6.2 Integration Tests

  • End-to-end container lifecycle with mocked Docker daemon.
  • Security integration: injection attempts rejected at MCP boundary.

6.3 Mocking Pattern

from unittest.mock import MagicMock, patch

@pytest.fixture
def mock_docker_client() -> MagicMock:
    client = MagicMock(spec=docker.DockerClient)
    client.containers = MagicMock()
    return client

@pytest.fixture
def driver(mock_docker_client: MagicMock) -> DockerDriver:
    return DockerDriver(client=mock_docker_client)

7. ServiceRegistry Integration

DriverType.DOCKER already exists in src/gpumod/models.py.

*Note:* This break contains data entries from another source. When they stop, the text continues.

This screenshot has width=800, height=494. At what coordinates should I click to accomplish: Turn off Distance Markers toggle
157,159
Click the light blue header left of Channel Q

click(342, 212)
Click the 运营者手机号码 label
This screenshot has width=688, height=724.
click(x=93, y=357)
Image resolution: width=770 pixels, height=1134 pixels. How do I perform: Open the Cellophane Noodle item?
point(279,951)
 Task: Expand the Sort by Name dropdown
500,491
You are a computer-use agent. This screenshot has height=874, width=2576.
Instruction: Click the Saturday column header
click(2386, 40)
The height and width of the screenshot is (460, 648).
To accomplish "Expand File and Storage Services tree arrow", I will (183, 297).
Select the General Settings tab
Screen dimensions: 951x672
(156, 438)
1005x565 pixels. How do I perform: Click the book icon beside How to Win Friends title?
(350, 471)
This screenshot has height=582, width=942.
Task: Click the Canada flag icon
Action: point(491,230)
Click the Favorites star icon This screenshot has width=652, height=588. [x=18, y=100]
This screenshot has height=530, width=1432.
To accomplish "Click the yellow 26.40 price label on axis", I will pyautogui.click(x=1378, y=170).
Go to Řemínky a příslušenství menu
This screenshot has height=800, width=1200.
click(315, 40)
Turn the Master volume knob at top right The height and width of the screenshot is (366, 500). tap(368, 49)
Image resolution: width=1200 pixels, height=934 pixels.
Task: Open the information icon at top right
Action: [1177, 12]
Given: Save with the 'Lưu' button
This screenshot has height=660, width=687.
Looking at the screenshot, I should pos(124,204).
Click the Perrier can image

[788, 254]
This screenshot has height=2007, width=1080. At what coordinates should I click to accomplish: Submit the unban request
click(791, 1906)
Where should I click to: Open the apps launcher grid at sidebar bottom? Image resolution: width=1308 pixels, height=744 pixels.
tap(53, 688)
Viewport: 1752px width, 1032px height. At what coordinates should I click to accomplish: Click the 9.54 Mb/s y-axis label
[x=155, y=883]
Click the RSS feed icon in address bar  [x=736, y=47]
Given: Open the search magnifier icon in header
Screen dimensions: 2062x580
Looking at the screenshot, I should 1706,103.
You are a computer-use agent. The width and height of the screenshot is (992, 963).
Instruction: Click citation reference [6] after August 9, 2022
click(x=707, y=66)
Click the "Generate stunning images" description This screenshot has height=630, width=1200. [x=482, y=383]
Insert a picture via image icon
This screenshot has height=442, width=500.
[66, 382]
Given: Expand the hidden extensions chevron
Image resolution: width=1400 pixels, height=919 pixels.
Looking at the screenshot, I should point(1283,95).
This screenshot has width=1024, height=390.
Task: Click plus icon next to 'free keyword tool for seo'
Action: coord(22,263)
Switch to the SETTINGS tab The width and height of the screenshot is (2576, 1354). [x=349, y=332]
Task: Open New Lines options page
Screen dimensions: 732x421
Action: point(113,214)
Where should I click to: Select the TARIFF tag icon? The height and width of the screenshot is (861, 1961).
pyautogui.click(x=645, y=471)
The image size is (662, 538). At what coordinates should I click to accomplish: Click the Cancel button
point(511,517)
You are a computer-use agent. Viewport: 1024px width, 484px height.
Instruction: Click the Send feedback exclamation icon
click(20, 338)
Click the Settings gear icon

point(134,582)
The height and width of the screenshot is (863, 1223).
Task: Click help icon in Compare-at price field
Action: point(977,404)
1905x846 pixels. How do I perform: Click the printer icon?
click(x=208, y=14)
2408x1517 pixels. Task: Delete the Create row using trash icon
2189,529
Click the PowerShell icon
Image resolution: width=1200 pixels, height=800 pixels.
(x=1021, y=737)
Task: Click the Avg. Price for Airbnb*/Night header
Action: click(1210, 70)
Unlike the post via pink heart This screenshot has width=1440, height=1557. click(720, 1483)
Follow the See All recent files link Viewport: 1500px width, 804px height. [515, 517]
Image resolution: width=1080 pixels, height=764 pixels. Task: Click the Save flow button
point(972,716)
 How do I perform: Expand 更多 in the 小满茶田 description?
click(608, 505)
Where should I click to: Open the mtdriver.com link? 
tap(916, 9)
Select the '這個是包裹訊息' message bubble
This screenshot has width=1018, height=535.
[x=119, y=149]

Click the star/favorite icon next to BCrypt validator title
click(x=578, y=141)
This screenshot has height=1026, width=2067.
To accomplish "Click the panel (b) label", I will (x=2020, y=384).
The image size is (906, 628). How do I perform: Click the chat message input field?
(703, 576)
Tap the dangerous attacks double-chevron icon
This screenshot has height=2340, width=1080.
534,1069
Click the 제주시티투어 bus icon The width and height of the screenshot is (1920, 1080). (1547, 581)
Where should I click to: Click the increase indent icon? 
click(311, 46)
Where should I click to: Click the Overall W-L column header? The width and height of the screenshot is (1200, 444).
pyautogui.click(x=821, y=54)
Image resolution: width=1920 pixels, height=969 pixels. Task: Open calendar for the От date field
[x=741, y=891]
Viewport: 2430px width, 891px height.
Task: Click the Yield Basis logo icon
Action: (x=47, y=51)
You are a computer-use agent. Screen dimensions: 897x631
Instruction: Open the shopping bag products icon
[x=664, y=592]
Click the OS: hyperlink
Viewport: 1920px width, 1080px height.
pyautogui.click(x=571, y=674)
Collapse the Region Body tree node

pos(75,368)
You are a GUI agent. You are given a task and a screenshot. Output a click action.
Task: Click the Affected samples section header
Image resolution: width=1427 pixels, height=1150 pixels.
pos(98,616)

The registry needs one change in src/gpumod/services/registry.py:

from gpumod.services.drivers.docker import DockerDriver

# In ServiceRegistry.__init__():
self._drivers: dict[DriverType, ServiceDriver] = {
    DriverType.VLLM: VLLMDriver(),
    DriverType.LLAMACPP: LlamaCppDriver(),
    DriverType.FASTAPI: FastAPIDriver(),
    DriverType.DOCKER: DockerDriver(),  # NEW
}

This follows the Open/Closed Principle: no changes to existing drivers.


8. Dependency Addition

Add to pyproject.toml:

dependencies = [
    # ... existing deps ...
    "docker>=7.0,<8.0",
]

The docker package is a well-maintained library (PyPI, Docker Inc.) with no transitive security concerns beyond requests and urllib3 which are already common in Python ecosystems.


9. Out of Scope (for P7-T2 implementation)

  • Docker Compose support (multi-container stacks).
  • Image build from Dockerfile.
  • Container log streaming to gpumod CLI (future enhancement).
  • Registry authentication (image pull from private registries).
  • Docker Swarm or Kubernetes integration.
  • podman specific API differences (works via compatible socket).